The program is still accepting space for participants, and Carroll highly recommends this trip. Because of this program, she studied abroad in South Africa on a community health program.  

“I loved my experience,” she said, “The program does an excellent job of balancing vacation with volunteering.”  

If, however, you would rather spend a week in the Southwestern wilderness, consider signing up for a flat-water canoe trip on the Green River, located outside of Moab, Utah.  

The trip, geared towards beginners, is led by juniors Elena Gustafson and Lisa Curtis, and is sponsored by the Outdoor Program. It currently has three spots available and runs from March 13-20. The group will drive to Moab, a trip which covers 800 miles and takes a day and a half.

“We will be visiting some fun places and some gorgeous campsites on the way down and back,” Curtis said.  

Once they reach their destination, they will spend four and a half days on the Green River, traveling a total of 68 miles, the leaders assuring that it will be easy to moderate intensity, covering about 20 miles a day.

“It shouldn’t be too physically intense because it’s all down river,” Gustafson said. “There are times in the evening to hang around the campsite, go for hikes and have campfires.”

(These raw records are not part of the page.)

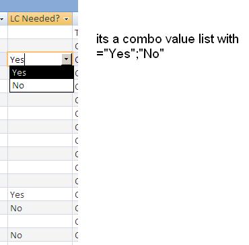
Task: Choose the highlighted Yes option in dropdown list
Action: click(x=42, y=72)
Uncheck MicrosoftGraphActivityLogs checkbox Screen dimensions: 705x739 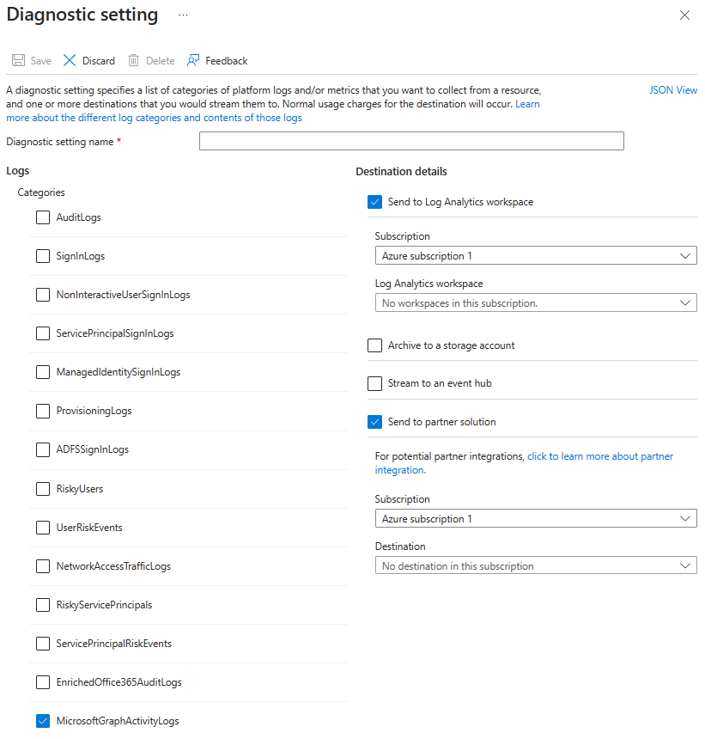point(43,721)
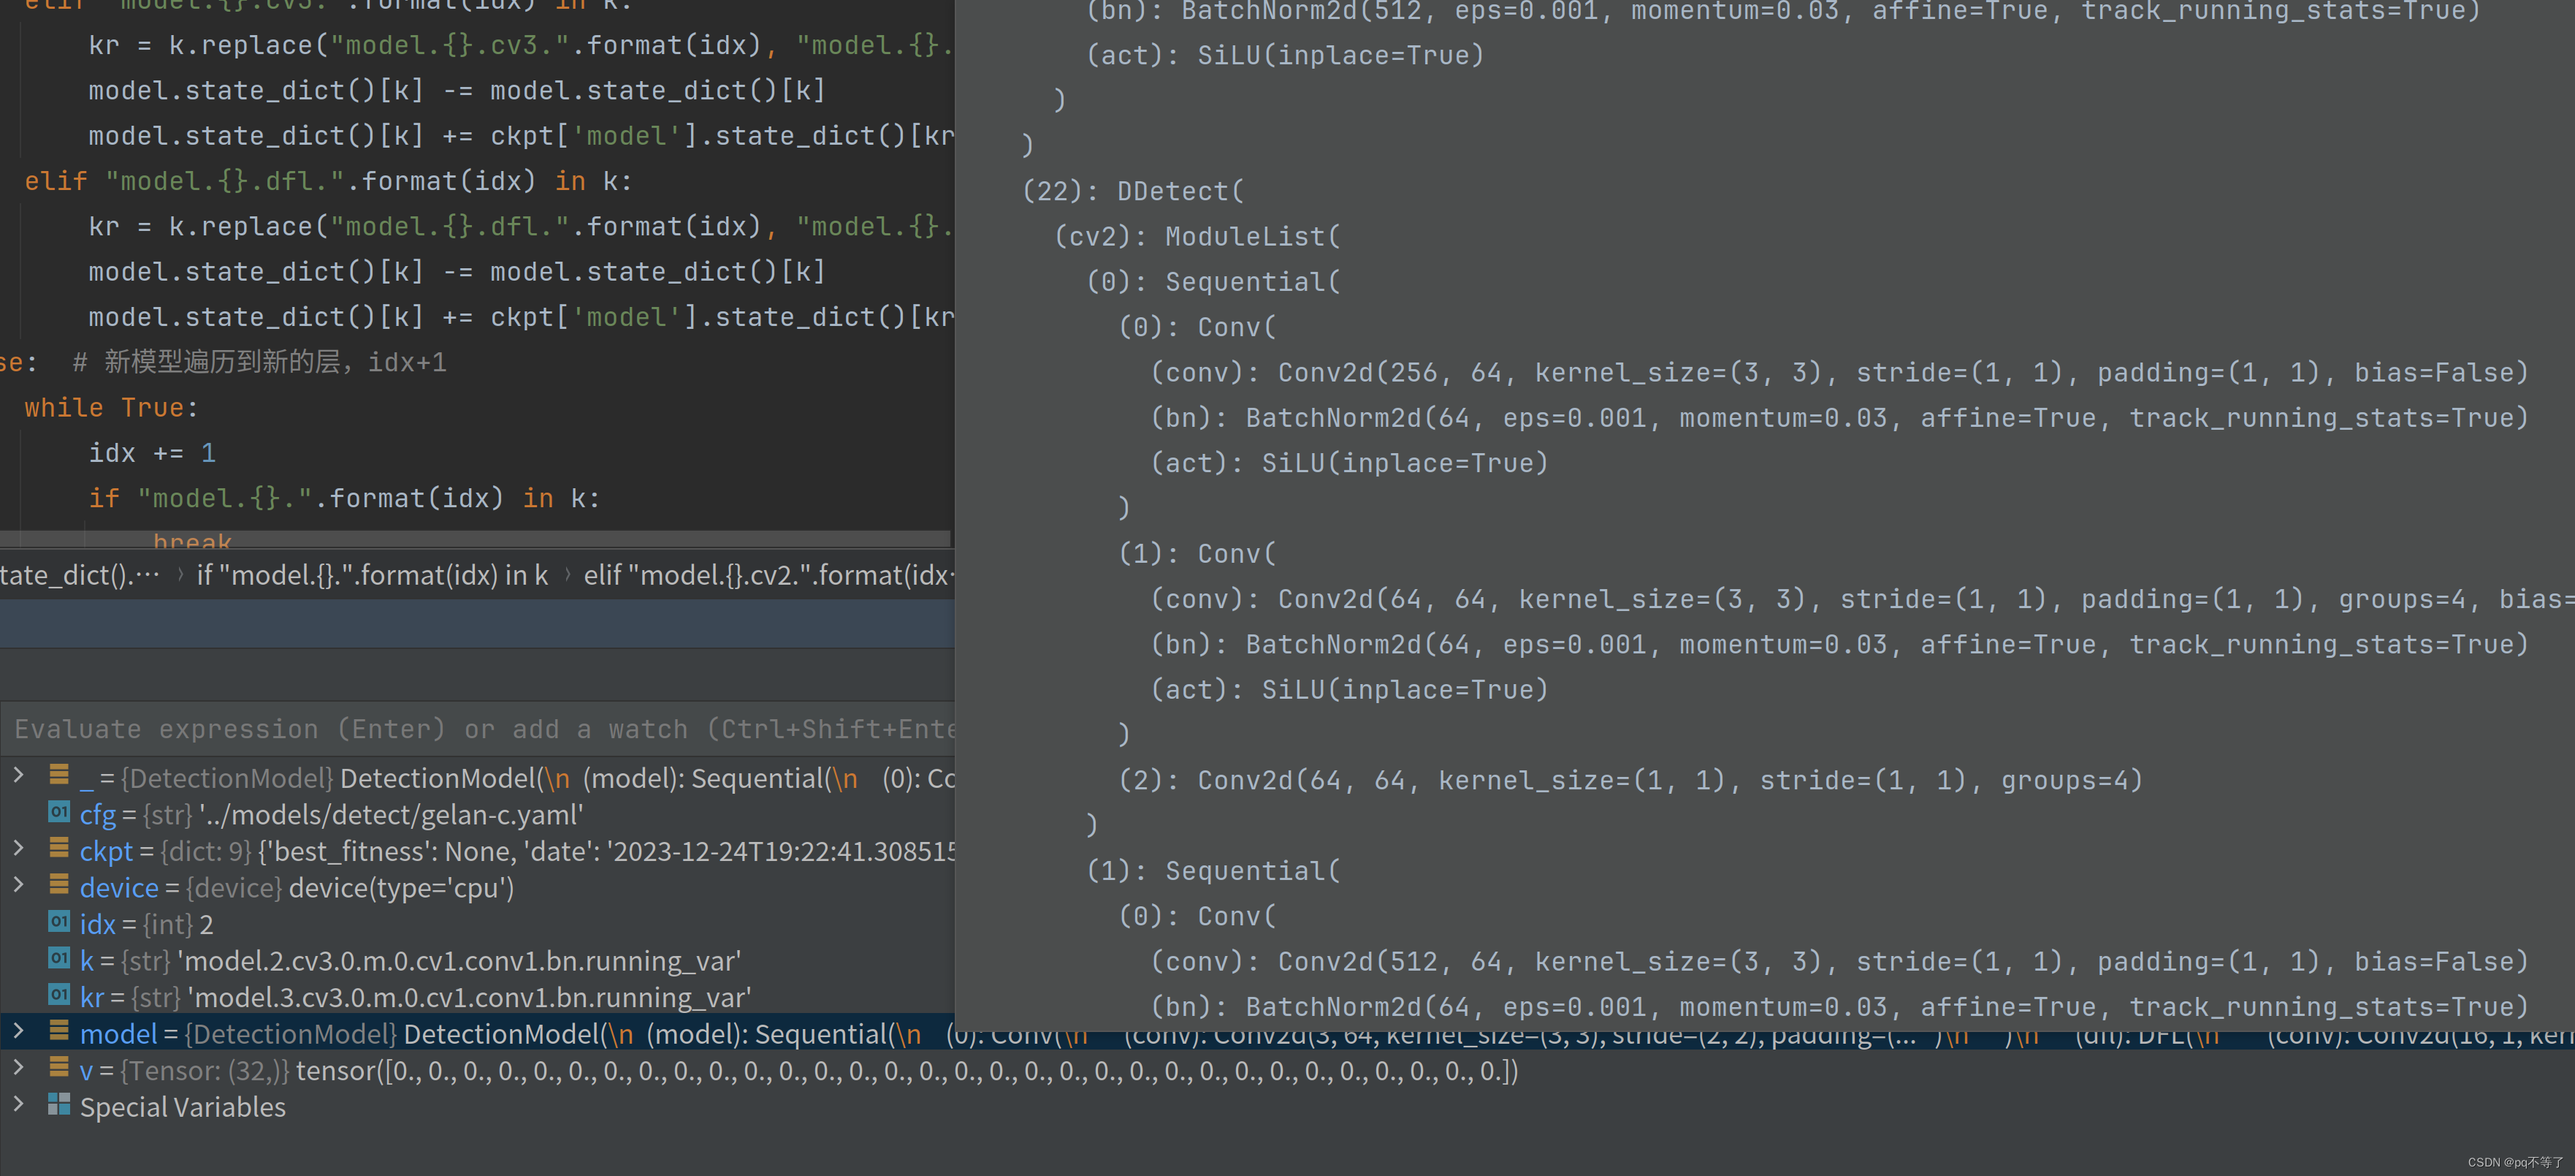
Task: Expand the model DetectionModel variable
Action: [x=18, y=1031]
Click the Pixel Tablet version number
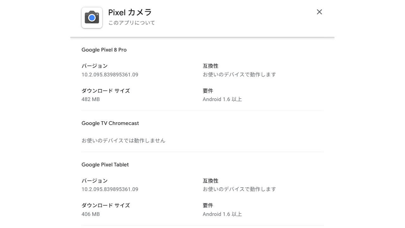Viewport: 405px width, 228px height. point(110,189)
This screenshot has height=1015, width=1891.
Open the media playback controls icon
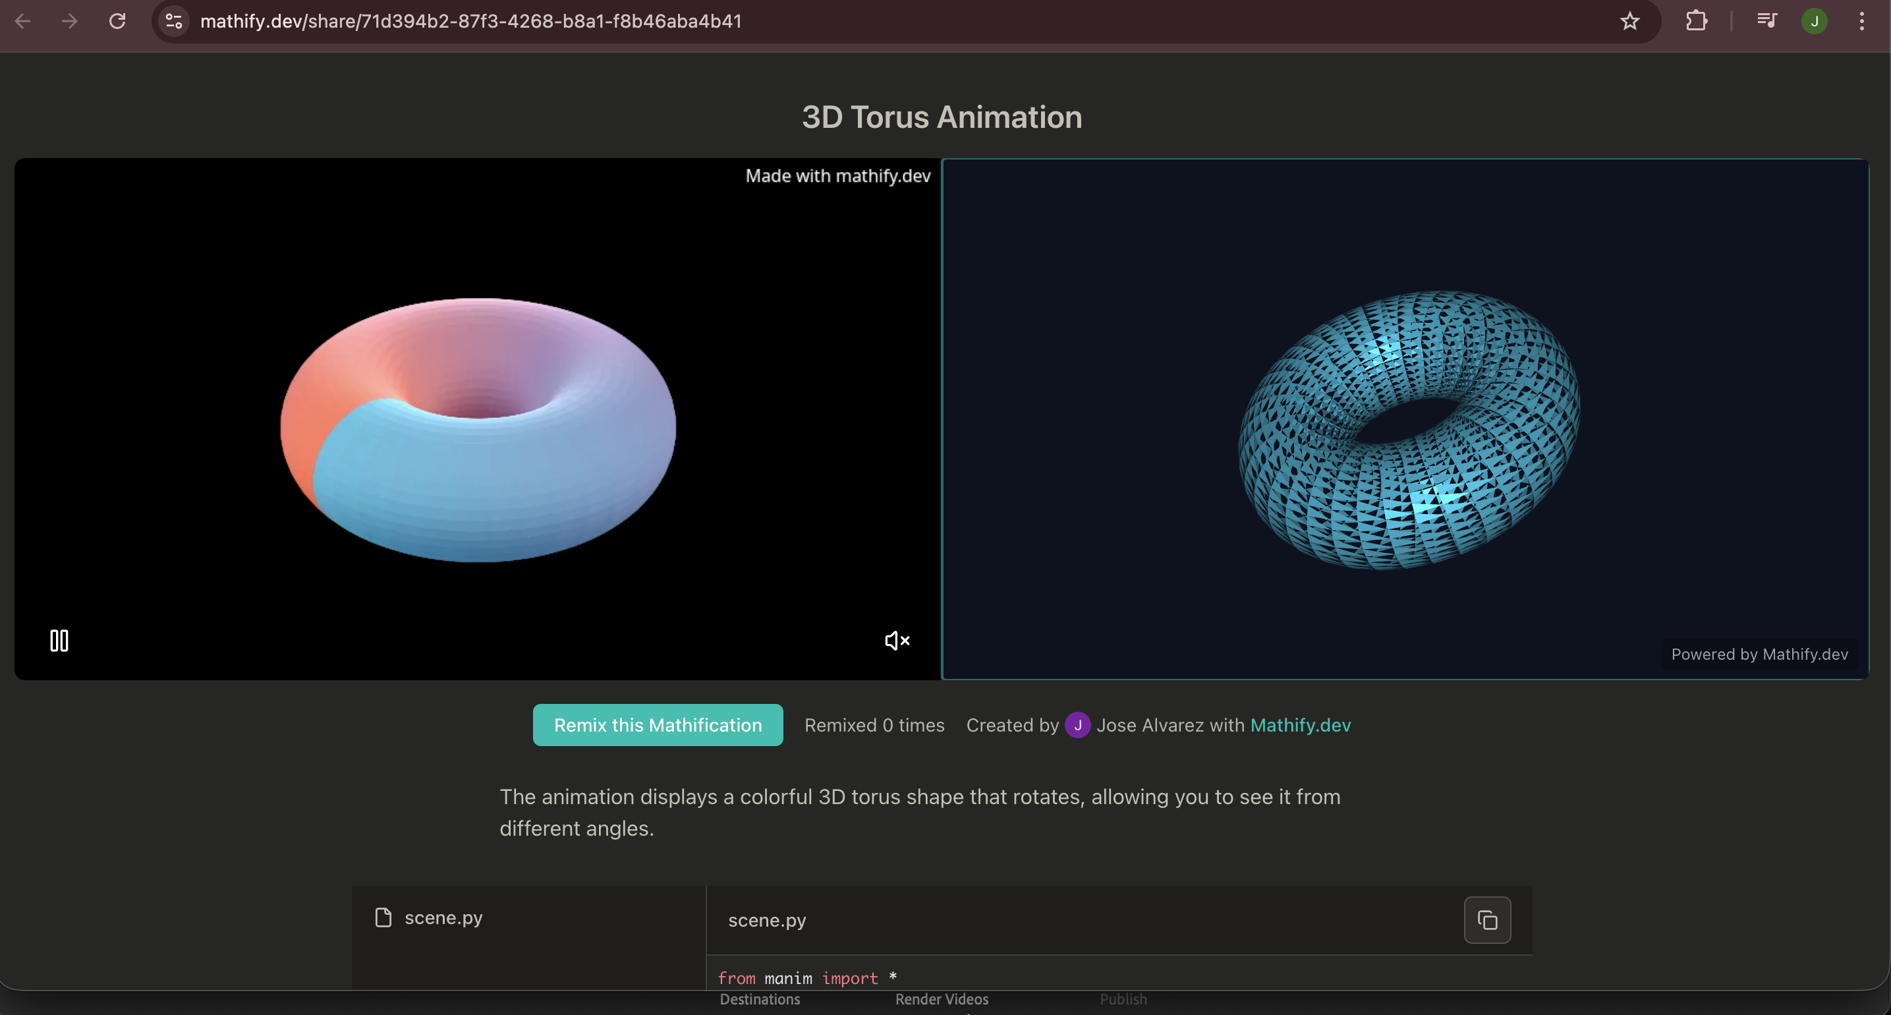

All group gear is provided for with the fee, so participants will only need to bring their personal gear. “It’s pretty darn cool for students who are more used to the Northwest and Seattle because it’s just so different,” Curtis said. “It’s a really relaxing time.”  

“The place we’re canoeing is quintessential Southwestern wilderness,” Gustafson said, “It is absolutely beautiful. Compared to wheatfields, it’s incredible.”  

If you decide to take either of these trips this spring break, be prepared for eye-opening experiences, whether it is in the highlands of Ecuador or on a river in Utah.